The incoherence of “translation” as a framework for an exhibition ultimately meant that visitors to the exhibition looked elsewhere for coherence. Notably, quality – that old standard of aesthetic judgment – reemerged as a contender. As New York Times critic Holland Cotter described in his August 13 review, the merely basic and broad connections between artists left the visitor “still pretty much on your own in finding a focus.” For Cotter, that meant directing attention to individual artists in search of the good ones. Evincing a similar outlook, Ahmady wrote that the exhibition was, at root, a showpiece for “internationally recognized artists, each practicing an exceptional command of aesthetics and genres specific to themselves.” In other words, responses to the Tarjama/Translation project – both before and after its conception – ultimately privileged a form of art that claimed to require no translation. It may seem an uninspiring outcome that genre- and quality-centered systems of evaluation might be deployed to cope with heterogeneity. Yet such responses should also be seen as a symptom of exhaustion with a second trend in exhibitions of non-Western art, particularly those with ambitions to communicate internationally rather than domestically: for artists from regions that do not completely share political or economic interests with the United States, overt criticality has been de rigueur. In fact, Egyptian artist and critic Hassan Khan’s recent curatorial project “A New Formalism,” a collaboration with Bidoun Projects for the March 2010 Art Dubai, also demonstrated a desire for formally rigorous artistic constructions rather than one-note social statements. There, Khan showcased only art that made arguments about art, one that built itself through sustained engagement with itself. Certainly, to allot oneself a space to show art that speaks the language of art is to forestall the problematic desire to extract from contemporary art from the Middle East, Central Asia, and its diasporas a kind of ethnographic testimony that offers ‘cultural understanding’ or ‘cultural criticality’ for liberal consumption.
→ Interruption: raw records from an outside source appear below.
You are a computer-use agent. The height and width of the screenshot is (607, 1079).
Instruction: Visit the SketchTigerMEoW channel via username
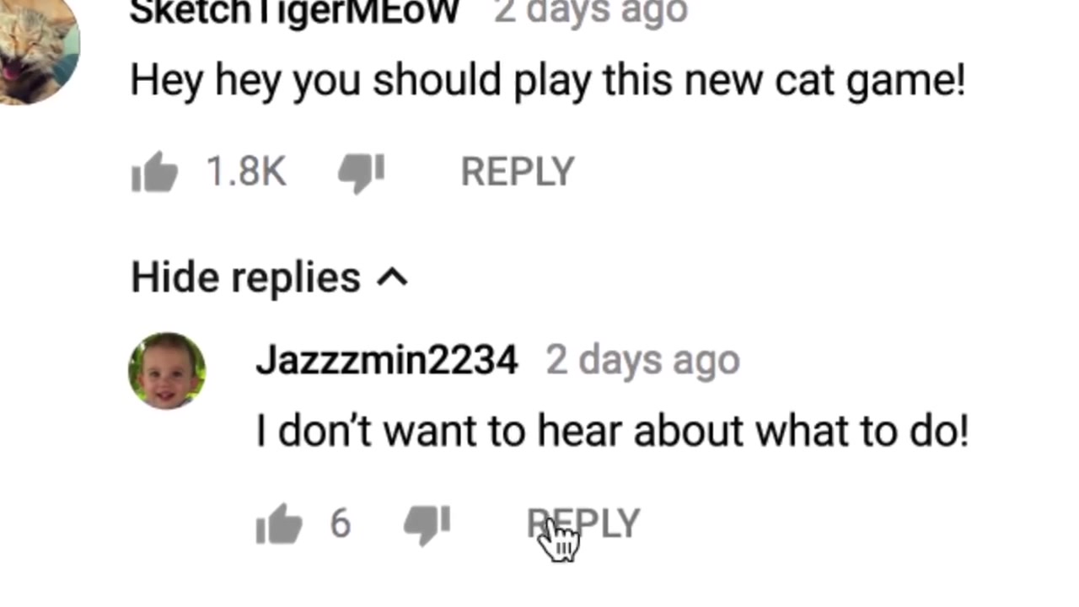(294, 12)
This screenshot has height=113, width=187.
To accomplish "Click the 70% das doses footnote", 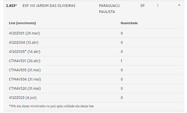I will pos(51,106).
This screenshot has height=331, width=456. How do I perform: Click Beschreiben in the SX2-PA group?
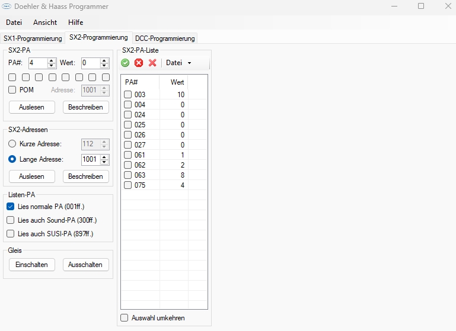[86, 107]
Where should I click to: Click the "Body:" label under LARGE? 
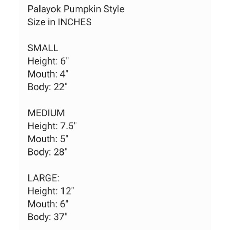(x=39, y=217)
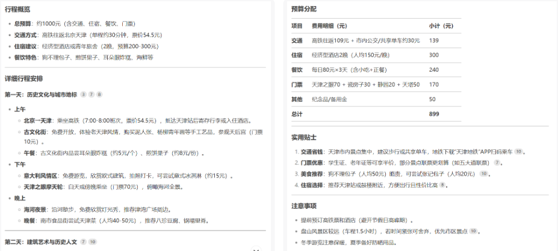Click citation 10 after 盘山风景区 note
Image resolution: width=558 pixels, height=251 pixels.
pyautogui.click(x=474, y=231)
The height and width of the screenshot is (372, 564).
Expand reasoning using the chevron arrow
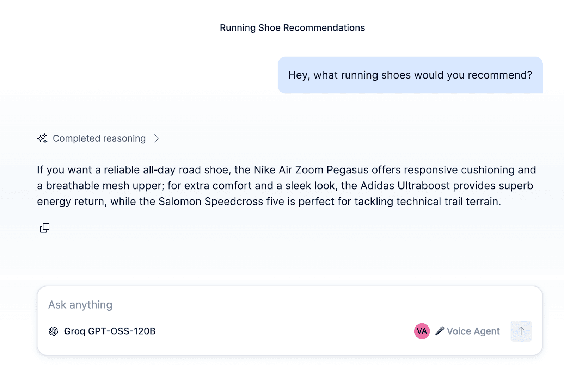coord(157,138)
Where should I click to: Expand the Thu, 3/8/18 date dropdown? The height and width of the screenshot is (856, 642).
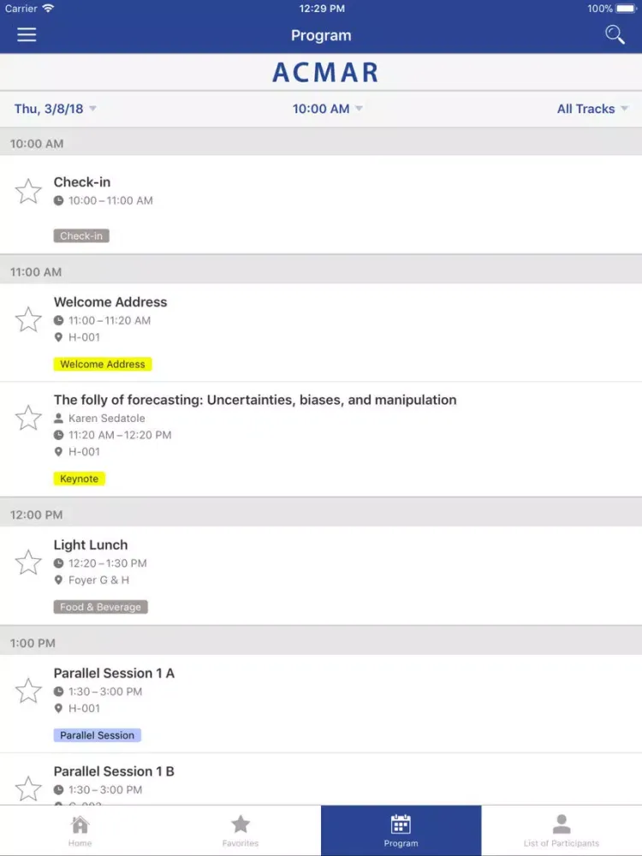click(55, 109)
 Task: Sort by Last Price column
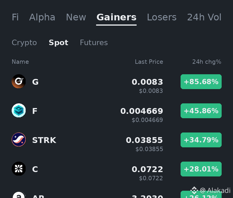pyautogui.click(x=149, y=62)
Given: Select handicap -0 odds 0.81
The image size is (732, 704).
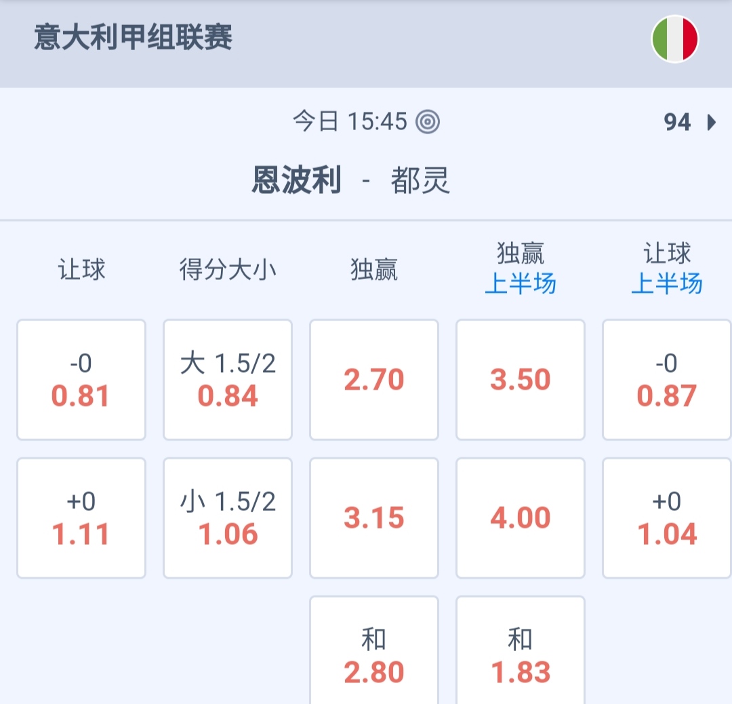Looking at the screenshot, I should coord(81,380).
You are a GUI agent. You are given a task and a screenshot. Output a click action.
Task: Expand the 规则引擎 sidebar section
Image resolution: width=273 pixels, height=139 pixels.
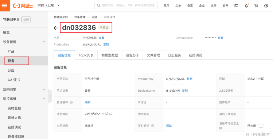pos(44,89)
What remains to be seen, however, are whether, and how, these curatorial strategies (or lack thereof) might rearrange normative cultural experiences into new topographies of global talent.
Anneka Lenssen is a PhD candidate in the history, theory, and criticism of art and architecture at M.I.T. She researches the production of modern painting in Damascus in the 1940s, 50s, and 60s with a particular interest in the new patterns of investment in contemporary art, culture, and state building that followed WWII.